Le manette hanno tintinnato ieri in Senato per Matteo Salvini. La Giunta delle immunità di Palazzo Madama ha dato il via libera al processo per l’ex ministro dell’Interno accusato di sequestro di persona quando impedì alla nave Gregoretti di attraccare subito in un porto italiano: un’imputazione che potrebbe costare fino a 15 anni di carcere. Risultato prevedibile? Sì, prevedibilissimo, stando alle posizioni dei partiti dichiarate alla vigilia. Ma il modo in cui si è arrivati al voto è frutto di una trama politica al limite dell’assurdo.



Nei giorni scorsi Pd e M5s volevano rinviare il voto fissato per ieri. Il calendario è stato deciso grazie al fatto che si è esposta la presidente del Senato, Maria Elisabetta Alberti Casellati, il cui voto vale doppio. La Casellati era contraria al rinvio ed è stata accusata di mancata imparzialità. La Lega, infatti, voleva a tutti i costi che la Giunta decidesse così da trasformare Salvini in una vittima sacrificale nell’ultima settimana di campagna elettorale per le regionali. Annusato il trappolone, la maggioranza di governo ha tentato la marcia indietro.



Fallito il blitz del rinvio, all’asse Pd–M5s non è rimasto che disertare la seduta della Giunta.
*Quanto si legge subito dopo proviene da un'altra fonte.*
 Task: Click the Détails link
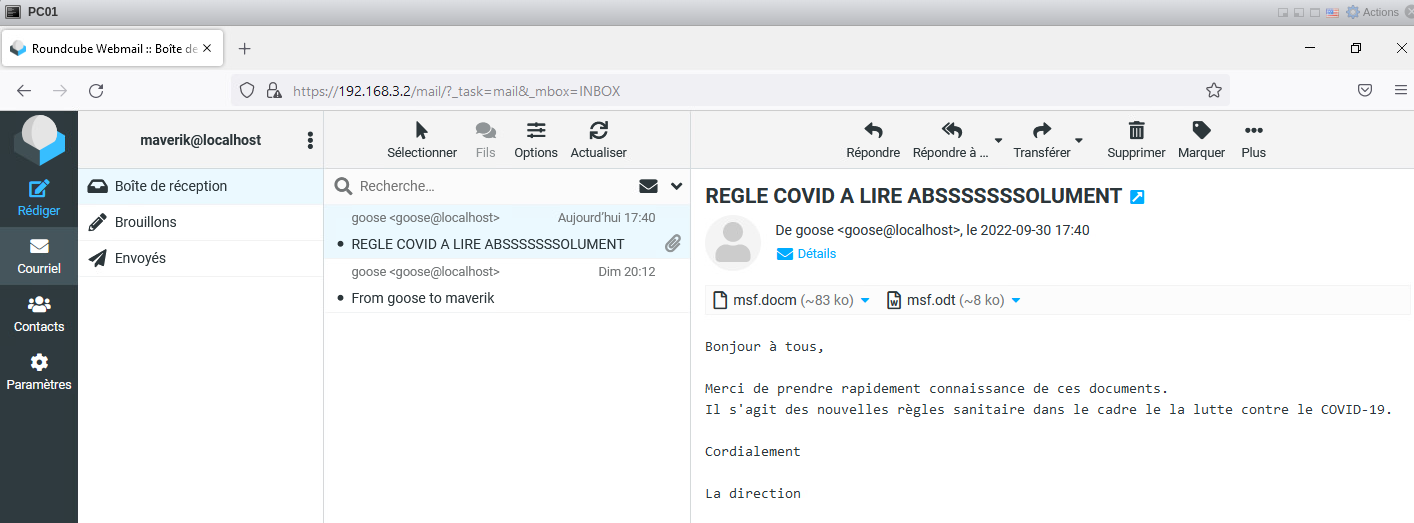816,254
Dopo aver criticato la presidente del Senato per presunta insensibilità istituzionale, ora vedono ritornare l’accusa come un boomerang: avere snobbato la Giunta è un modo per ridicolizzare le istituzioni, o quantomeno piegarle ai propri interessi. Non è che il centrodestra abbia fatto diversamente, ma almeno ci ha risparmiato la predica moralistica sulla difesa della Repubblica.
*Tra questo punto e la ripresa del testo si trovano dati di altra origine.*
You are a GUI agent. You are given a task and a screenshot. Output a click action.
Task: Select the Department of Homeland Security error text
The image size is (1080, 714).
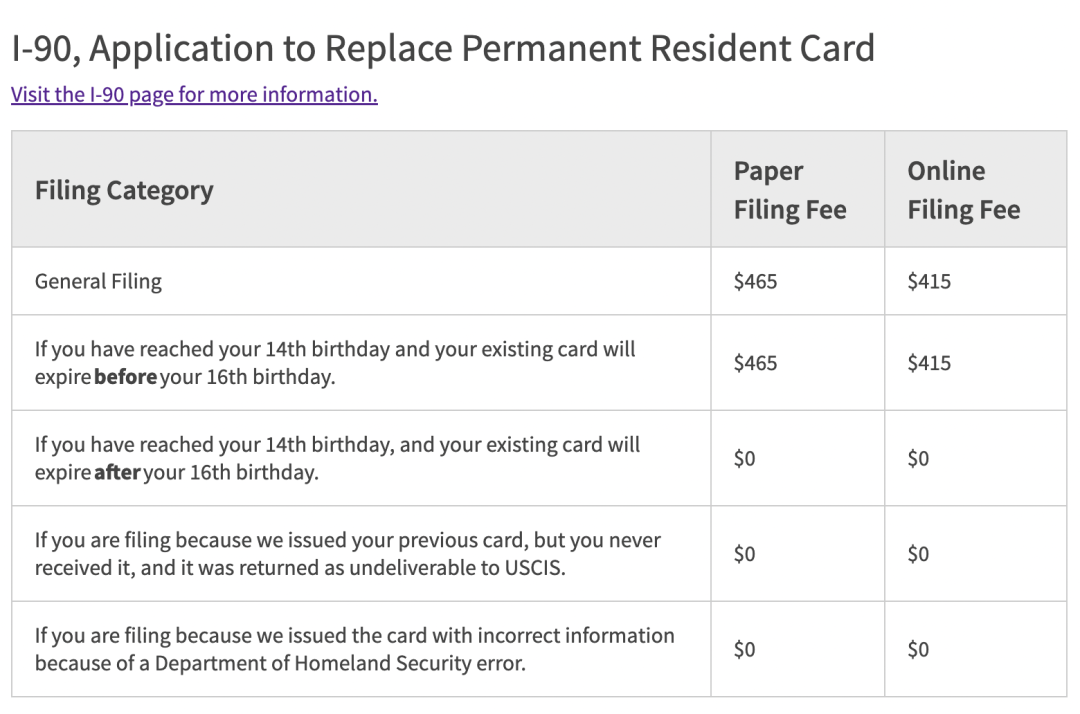(354, 649)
In Giunta si sono ritrovati dunque soltanto i 10 rappresentanti delle opposizioni: 5 leghisti, 4 forzisti, 1 Fratelli d’Italia. Il presidente, l’azzurro Maurizio Gasparri, propone di bocciare la proposta di mandare Salvini a processo. Esito del voto: i 5 leghisti contrari alla bocciatura (cioè favorevoli al processo), gli altri 5 favorevoli. La scelta leghista ha una doppia lettura: da un lato, non si vuole rinunciare a creare il martire; dall’altro non si vuole dare l’idea che Salvini intenda sottrarsi al processo. Pari e patta, dunque. Senonché il regolamento della Giunta fa prevalere i “no” in caso di pareggio. Risultato: vincono i contrari alla bocciatura, la Giunta manda a processo il leader leghista con i voti della Lega. Un esito surreale.
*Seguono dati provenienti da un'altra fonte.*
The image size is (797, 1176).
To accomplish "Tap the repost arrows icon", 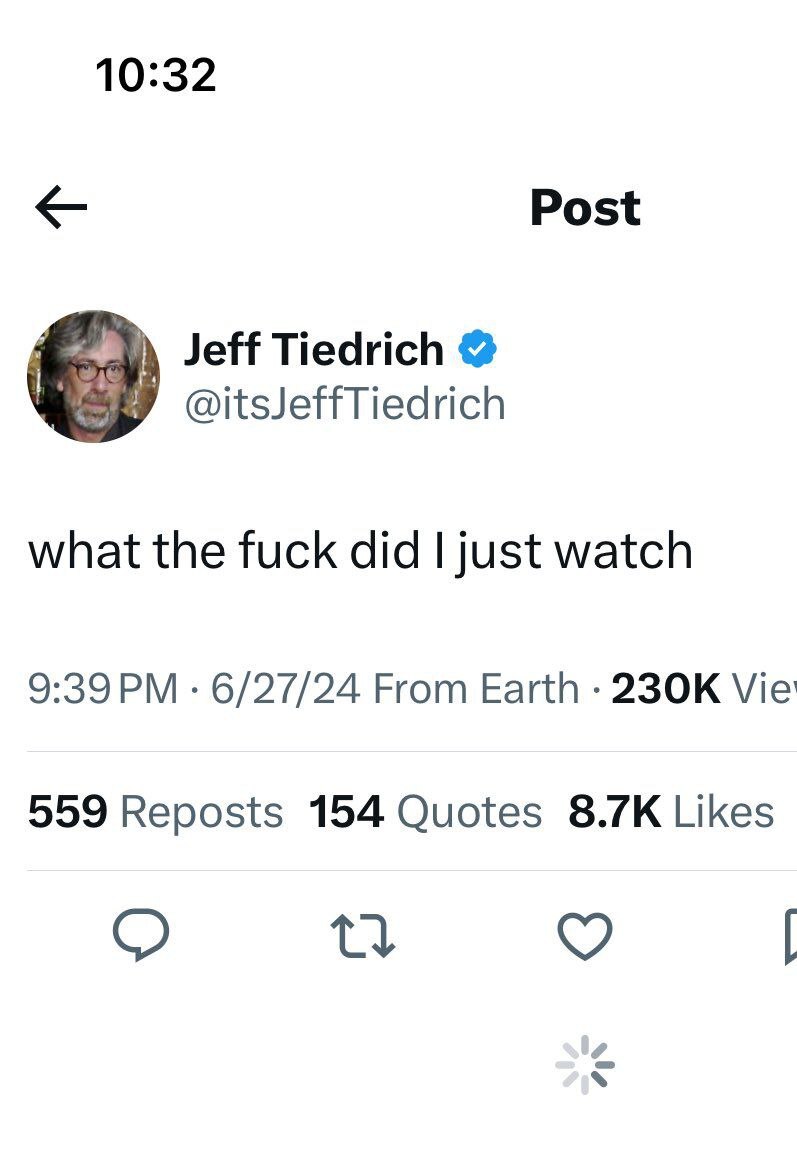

Alla fine, la maggioranza è riuscita in qualche modo a disinnescare il caso Salvini alla vigilia delle regionali. Non sono stati Pd e M5s, almeno formalmente, a votare contro il leader della Lega. E tengono comunque il colpo in canna pronti a spararlo tra un mese: il voto di ieri, infatti, non manda Salvini direttamente davanti al giudice, ma impone un successivo passaggio parlamentare. Tra un mese dovrà pronunciarsi l’aula del Senato e lì Zingaretti, Di Maio e Renzi non fuggiranno.

Ma chi ha incassato il successo d’immagine maggiore resta comunque Salvini. Ha costretto gli avversari a disertare la Giunta, accusandoli di farsela sotto dalla paura. Dall’altro lato, è come se avesse detto: io non sono Berlusconi che scappa dai processi. “Guareschi diceva che ci sono momenti in cui per arrivare alla libertà bisogna passare dalla prigione. Siamo pronti, sono pronto”, ha detto ieri mattina il segretario leghista a margine di un’iniziativa elettorale della Lega a Comacchio. Dunque appuntamento a febbraio.